Bugün Avrupa’da Castellorizo denen Meis Adası’na Yunanlılar Megisti diyor. Kışın birkaç yüz kişilik nüfusa sahip ada, yazın kalabalıklaşıyor. Ada, bu kalabalığı günübirlik Türkiye’den gelenlerle, az sayıda yazlıkçı İtalyan’a borçlu. Adalılar tüm ihtiyaçlarını karşı kıyıdan sağlıyor, aradaki kısa mesafe sayesinde balıkçılar sıklıkla Kaş’a geçebiliyor. Kaş’tan sabah 10’da kalkan teknelerle akşam 16 ve gece 23’de dönmek mümkün.
Meis’e günübirlik gelenlerin rutinleri şöyle işliyor. Adaya 20 dakikada ulaşılabiliyor olabilir ama gümrük işlemleri bundan daha uzun sürüyor. Adaya girer girmez, liman boyunca ilerleyip, deniz kıyısındaki cafelerin önünden ayrılan teknelerle kişi başı 10 euro karşılığında Mavi Mağara’ya tur yapılıyor. Mavi Mağara’da yüzmeden buradan dönmemek gerek. Meis’e iyi ki geldim dedirtecek cinsten bir deneyim.
Mavi Mağara’ya götüren tekneler, isteyen misafirlerini dönüşte Aya Yorgi koyuna bırakıyor. Akşam da buradan alıp tekrar Meis’e bırakıyor. Meis’te denize girilebilecek en güzel koy burası olabilir. Buradaki restoranda yemek yiyebilir ve tüm günü sessiz sakin plajında denize girerek geçirebilirsiniz.
Akşam olduğunda plaj da boşalıyor. Deniz taksiler günü birlik gelen misafirlerini Meis’e bırakıyor. Akşam yemeğine geçmeden önce, Kaş beton denizinde boğulmuşken, bu küçük adanın karakterini hala koruyabilmesine sevinerek , adanın dar sokaklarını dolaşmak gerek. Çiçeklerle bezeli balkonları, her kapı önünde uzanan kedileri ve renkli sıvalı evleriyle adeta bir ressamın fırçasından çıkmış görüntülerle karşılaşmak olağan.
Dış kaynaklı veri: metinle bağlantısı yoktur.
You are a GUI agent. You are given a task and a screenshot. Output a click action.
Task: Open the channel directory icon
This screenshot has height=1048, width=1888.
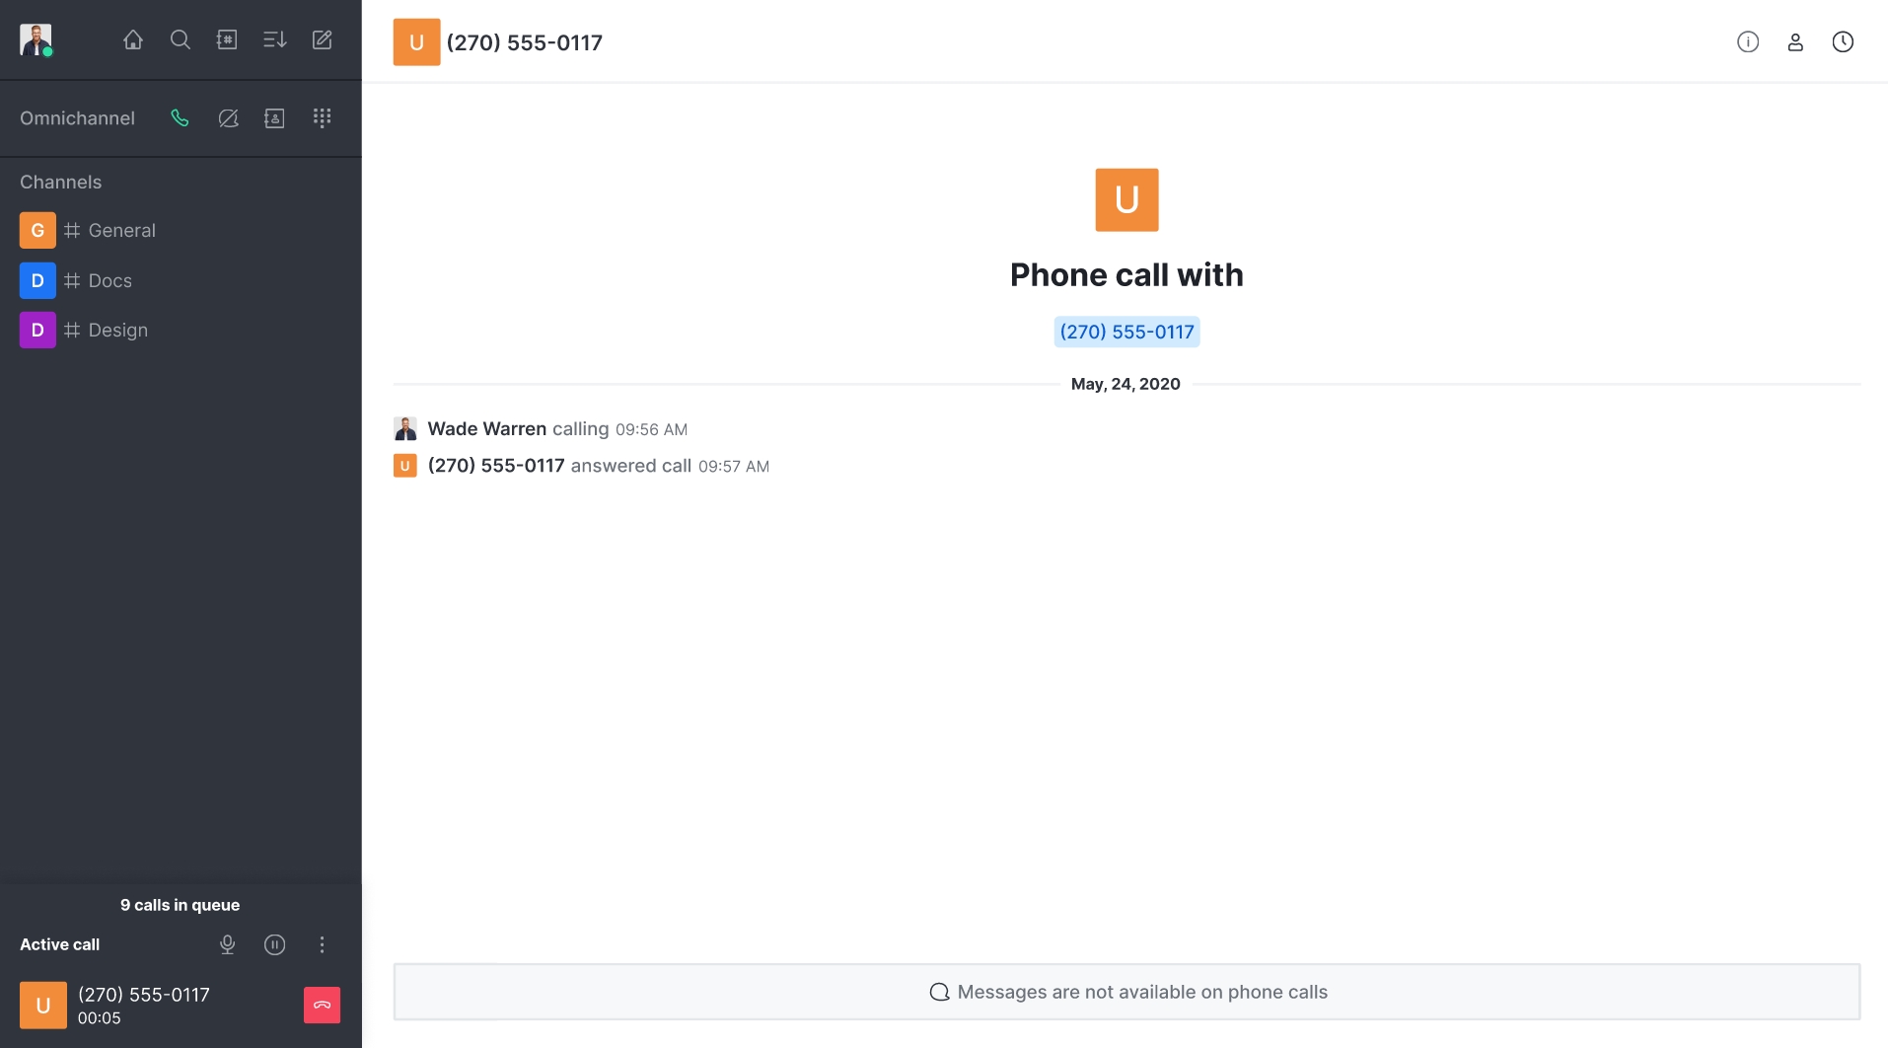point(227,39)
Liman sırasında uzanan tavernalardan herhangi birinde oturup akşam yemeğini yiyebilmek için adaya gelir gelmez rezervasyon yaptırmakta fayda var. Aya Yorgi koyundan dönüp, adayı turladıktan sonra nerede yemek yiyeceğim derdine düşmemiş olursunuz. Mezeler ve deniz ürünleri mutlaka denenmeli. Üstelik Simi karidesi de adada bulunuyor ve bu minik lezzetleri bulmuşken kaçırmak olmaz. Liman kıyısında otururken, bu sularda dolaşan caretta carettaları da görebiliyorsunuz. Onlar da karideslere bayılıyor, benden söylemesi.